Wall Street no entiende arquitecturas de transformers ni clústeres de GPUs.

Entiende “disciplina operativa”.

Entiende “reducción de costes”.

Entiende “enfoque estratégico”.

Los 8.000 despidos funcionan como mensaje financiero:

“Estamos tan comprometidos con la IA que estamos dispuestos a destruir partes enteras de nuestra propia empresa para demostrarlo”.

La ironía definitiva es esta:

Zuckerberg insiste en que “el éxito no está garantizado” mientras actúa como si lo estuviera. Construye infraestructura gigantesca que solo tiene sentido económico si Meta gana la guerra de la IA.

Y si pierde, los 8.000 ya no estarán dentro para preguntar por qué.

Pero Meta no está sola.

Microsoft ofrece bajas incentivadas. Google reorganiza equipos constantemente. Amazon congela contrataciones. Toda la industria tecnológica está siguiendo el mismo patrón:

Reducir lo humano para financiar lo computacional.

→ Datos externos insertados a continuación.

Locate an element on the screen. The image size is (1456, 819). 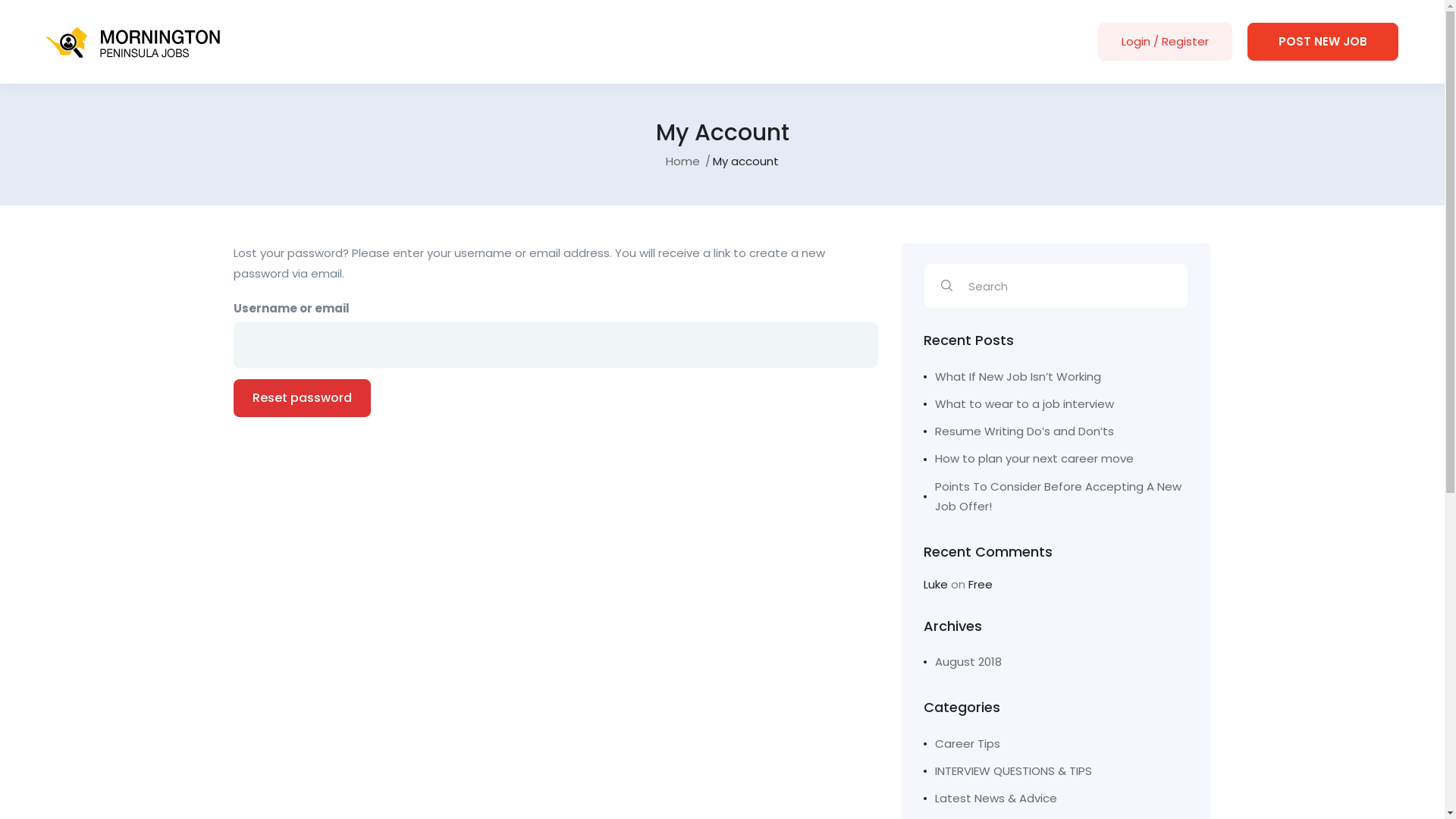
'Reset password' is located at coordinates (302, 397).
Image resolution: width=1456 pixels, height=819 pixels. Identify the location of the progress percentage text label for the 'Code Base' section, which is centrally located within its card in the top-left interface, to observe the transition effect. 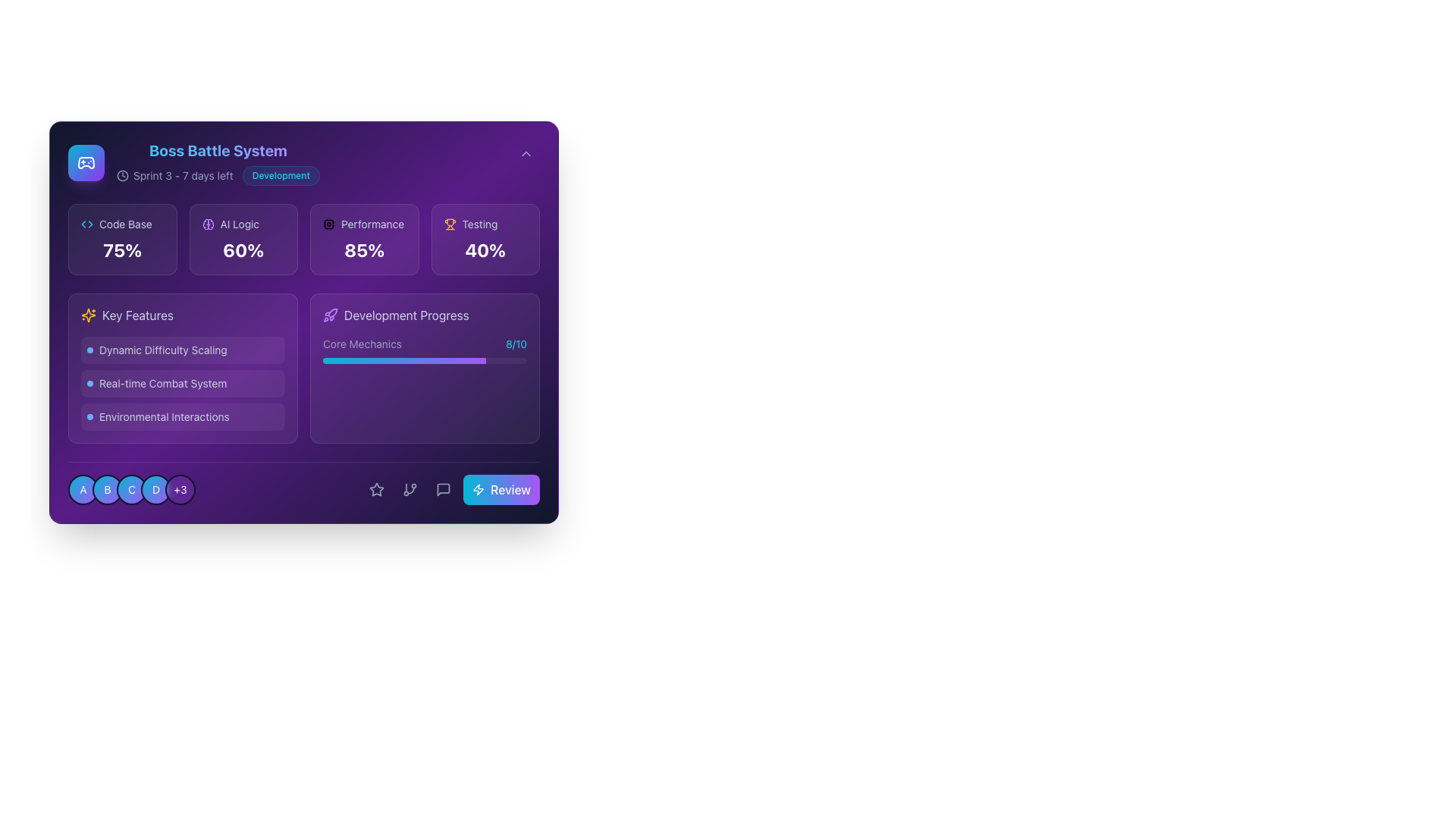
(122, 249).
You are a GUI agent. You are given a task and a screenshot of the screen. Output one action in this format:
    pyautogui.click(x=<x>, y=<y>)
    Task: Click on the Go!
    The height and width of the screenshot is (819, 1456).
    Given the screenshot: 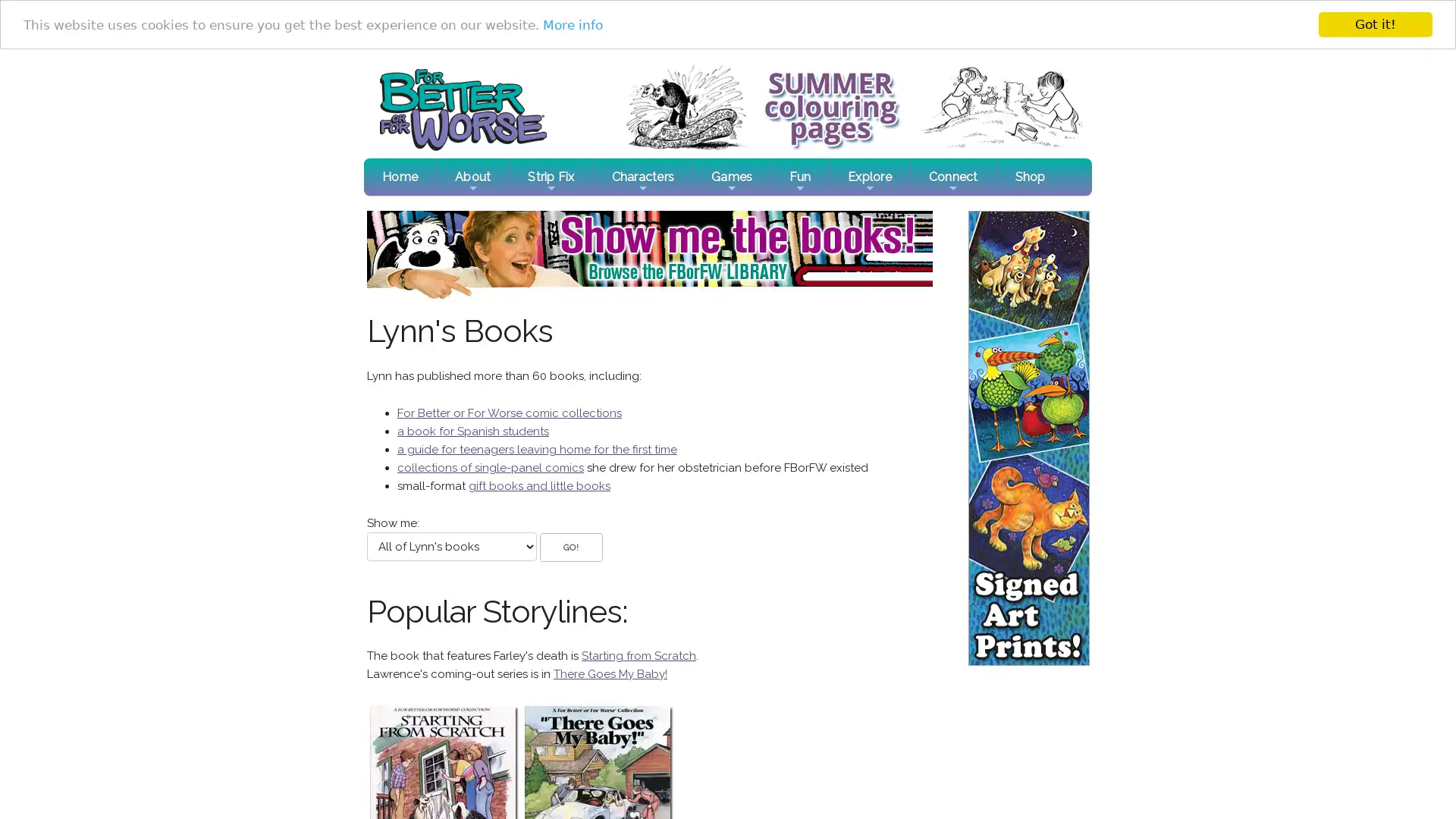 What is the action you would take?
    pyautogui.click(x=570, y=547)
    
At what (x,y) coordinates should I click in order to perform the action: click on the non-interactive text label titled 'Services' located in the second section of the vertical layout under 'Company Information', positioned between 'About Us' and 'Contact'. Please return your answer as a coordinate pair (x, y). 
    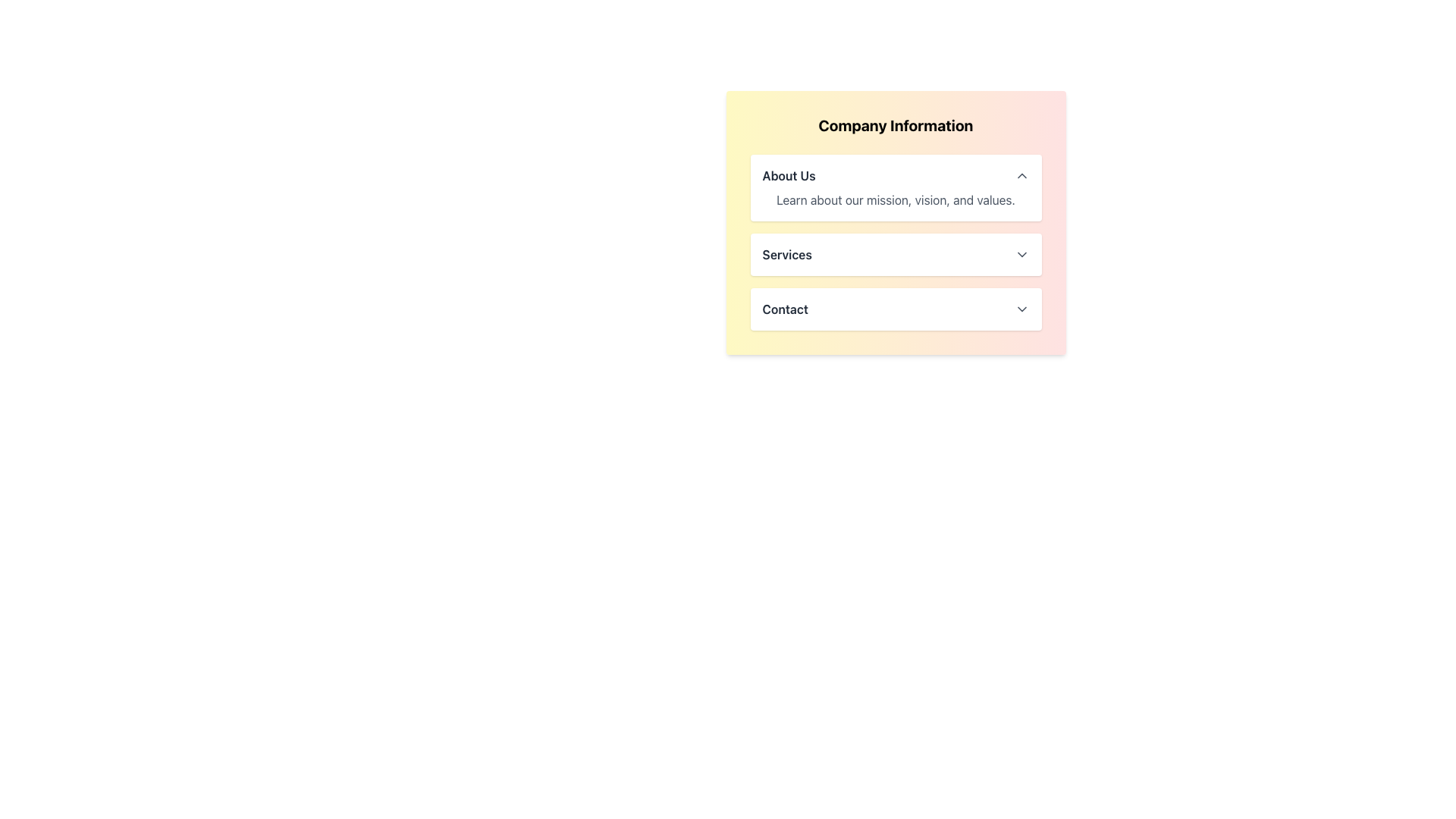
    Looking at the image, I should click on (787, 253).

Traducción: la revolución de la IA no es solo tecnológica. Es financiera. Una carrera donde las empresas queman empleados para alimentar una narrativa de crecimiento que Wall Street todavía recompensa.

La pregunta que no te dejará dormir

Si mañana tu empresa te dijera:

“El éxito no está garantizado en la carrera de la IA”.

…y después te despidiera mientras invierte decenas de miles de millones en GPUs, ¿lo llamarías reorganización estratégica?

¿O admitirías que la diferencia entre un despido corporativo y un sacrificio ritual es simplemente que el primero tiene departamento de comunicación?